** Opening Data excerpts block **

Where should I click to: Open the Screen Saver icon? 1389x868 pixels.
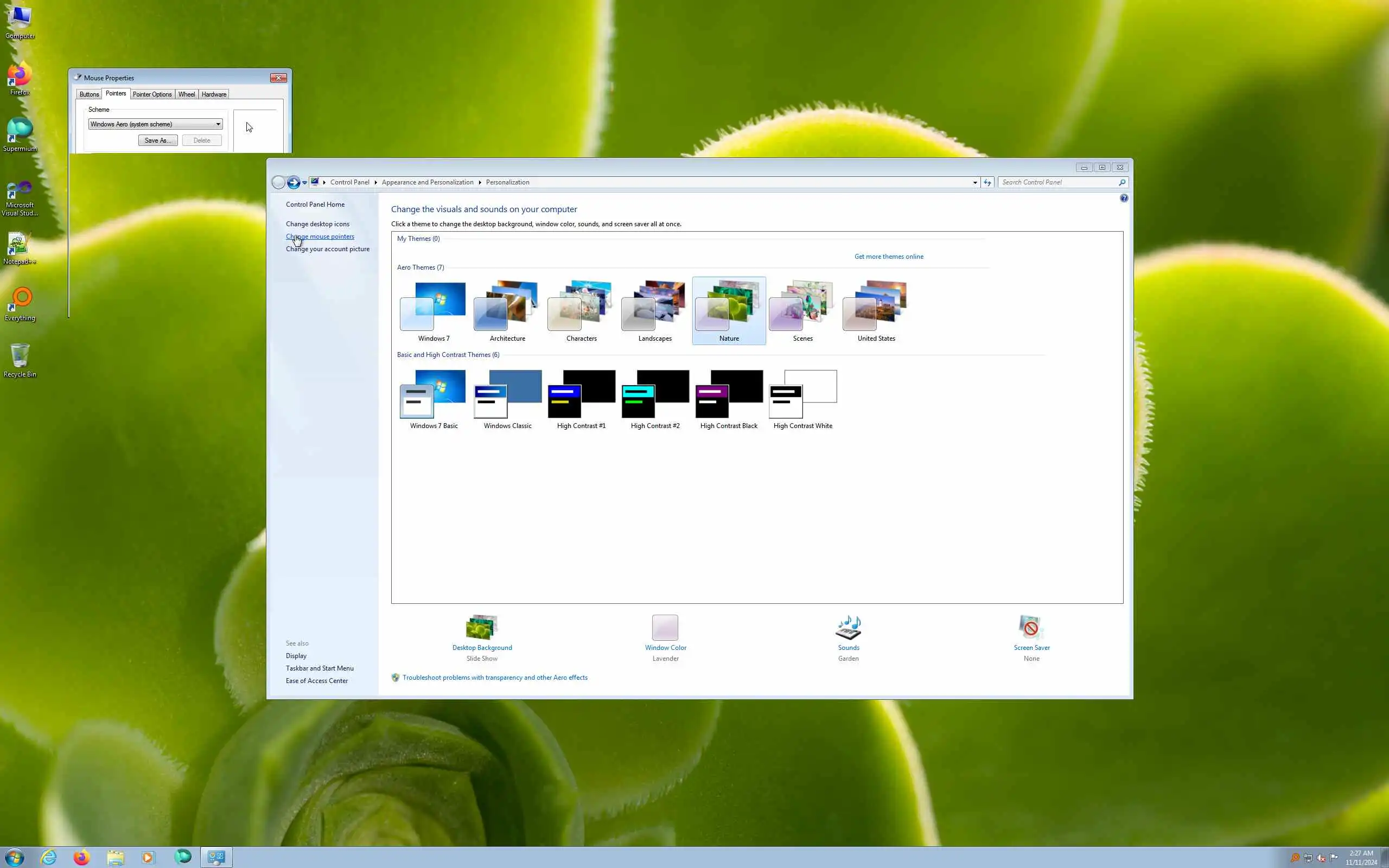point(1031,627)
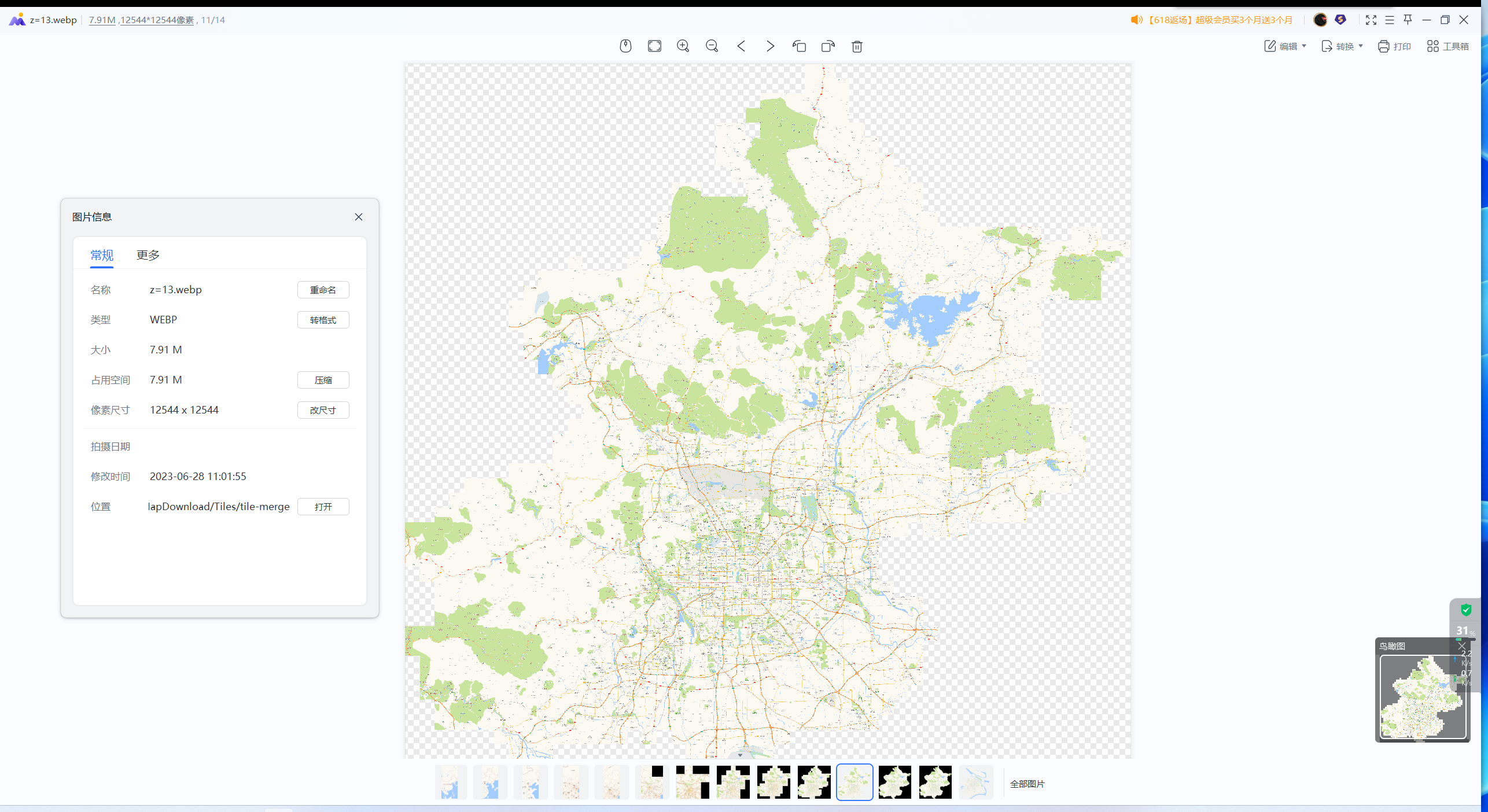1488x812 pixels.
Task: Rotate the image clockwise
Action: pyautogui.click(x=828, y=46)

** Closing Data excerpts block **

## Task objective
Set the records down again word for word; the pictures stay out.

## Output
Where should I click to: Open the Screen Saver icon? 1389x868 pixels.
point(1031,627)
1488x812 pixels.
Task: Rotate the image clockwise
Action: pyautogui.click(x=828, y=46)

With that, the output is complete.